After receiving the electronic files 165 (at block 205), the electronic processor 125 analyzes the electronic file 165 using machine learning to develop a classification model (at block 210). Although various machine learning techniques can be used, in some embodiments, the learning engine 145 uses a deep neural network (DNN) to train or generate a classification model. In some embodiments, the DNN includes the following layers: (a) an embedding layer, (b) two convolutional/max pooling layers, (c) a dropout layer, (d) a dense layer, and (e) a dense layer. An embedding layer is generally a mapping of discrete variables into a vector of continuous numbers (which provides a more manageable representation of content). A convolutional layer generally consists of a set of learnable filters. A max pooling layer is generally used to return/extract dominant features (a maximum value), such as the most important words or phrases in text. A dropout layer generally is a process of regularization to decrease overfitting. A dense layer generally connects all inputs directly to an output.
In some embodiments, multiple classification models may be developed, such as models for specific types of electronic files, specific groups of users (such as a tenant), a specific user, a specific industry, or the like. Also, in some embodiments, different classification models may be generated to analyze and classify an electronic file in real-time (for example, as a user types) than to analyze and classify an electronic file in a non-real-time situation, such as when a file is saved, opened, or at a user-request when additional content or modifications to content are not currently being made. Different training data may be used to create each of these models.
In some embodiments, classification models developed using machine learning and the electronic files 165 (at block 210) is stored in the classification model database 150 of the server 105. Alternatively or in addition, a classification model developed by the learning engine 145 may be stored in additional or different servers, databases, devices, or a combination thereof. For example, in some embodiments, a classification model developed via the learning engine 145 may be stored and used by a separate device, such as a separate server or the user device 117 in some embodiments.
As illustrated in
The electronic processor 125 determines a content type for at least one portion of content included in the new electronic file using the previously-trained classification model (at block 220). A content type may include, for example, a body of text, a heading 1-n (for example, a heading 1, a heading 2, . . . a heading n), a document title, a subtitle, a byline, a header of abstract, an abstract, a list, source code, a “From” address, a “To” address, a signature, a quote, a bibliography, an emphasized text (including levels of emphasis, such as a subtle emphasis, a moderate emphasis, or an intense emphasis), a reference, a caption (such as a caption on an image, a table, a SmartArt element, and the like), a table of contents, a text box, a block of text, a footnote, an endnote, a date, a hyperlink, an ordered list, a content title (such as a title on an image, a table, a SmartArt element, a list, and the like) a hashtag, a citation, a definition, a sample, an example, a line number, a salutation, a glossary, a tagline, a headline, a preamble, or a closing.

▶ RECORDS FOR THIS EXERCISE:
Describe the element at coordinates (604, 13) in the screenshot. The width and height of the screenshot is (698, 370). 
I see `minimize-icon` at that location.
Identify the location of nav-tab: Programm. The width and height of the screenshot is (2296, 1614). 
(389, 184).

...

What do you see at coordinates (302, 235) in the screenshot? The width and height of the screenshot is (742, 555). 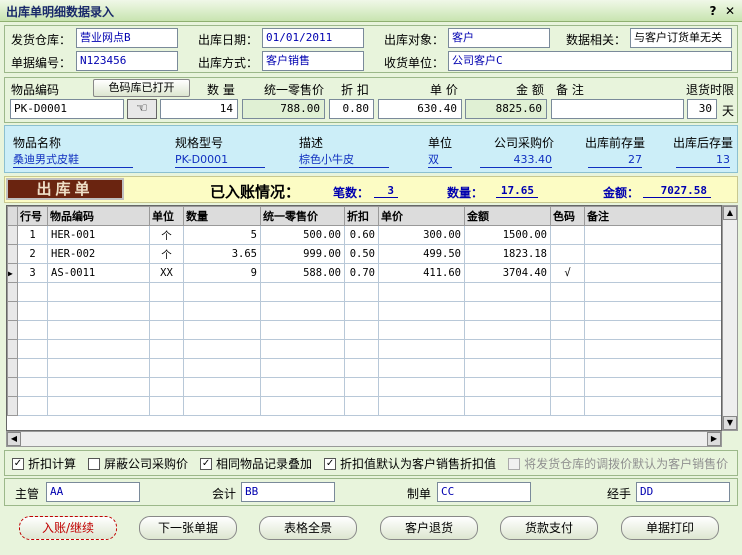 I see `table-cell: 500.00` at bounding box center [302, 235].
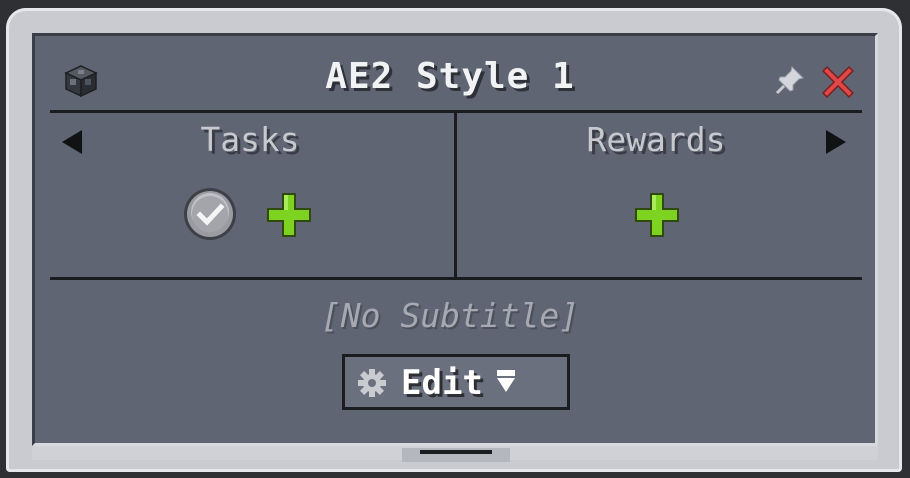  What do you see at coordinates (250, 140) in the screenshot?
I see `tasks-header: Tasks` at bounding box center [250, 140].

▶ REQUIRED ACTIONS:
- 1) Decide whether each statement below agrees with the passage on classification models. For each, answer yes or no, and quote the words of the passage that settle it.
(a) In some embodiments, the deep neural network includes a dropout layer.
(b) A max pooling layer connects all inputs directly to an output.
(c) A classification model developed by the learning engine may be stored and used by the user device 117.
- 2) Reproduce word for word the lines of the records, from the line with "Describe the element" to the line with "(389, 184).", including both of those lines.

▶ RESULTS BY TASK:
- 1)
(a) Yes: "(c) a dropout layer"
(b) No: "A max pooling layer is generally used to return/extract dominant features (a maximum value)" and "A dense layer generally connects all inputs directly to an output."
(c) Yes: "may be stored and used by a separate device, such as a separate server or the user device 117"

- 2)
Describe the element at coordinates (604, 13) in the screenshot. The width and height of the screenshot is (698, 370). 
I see `minimize-icon` at that location.
Identify the location of nav-tab: Programm. The width and height of the screenshot is (2296, 1614). 
(389, 184).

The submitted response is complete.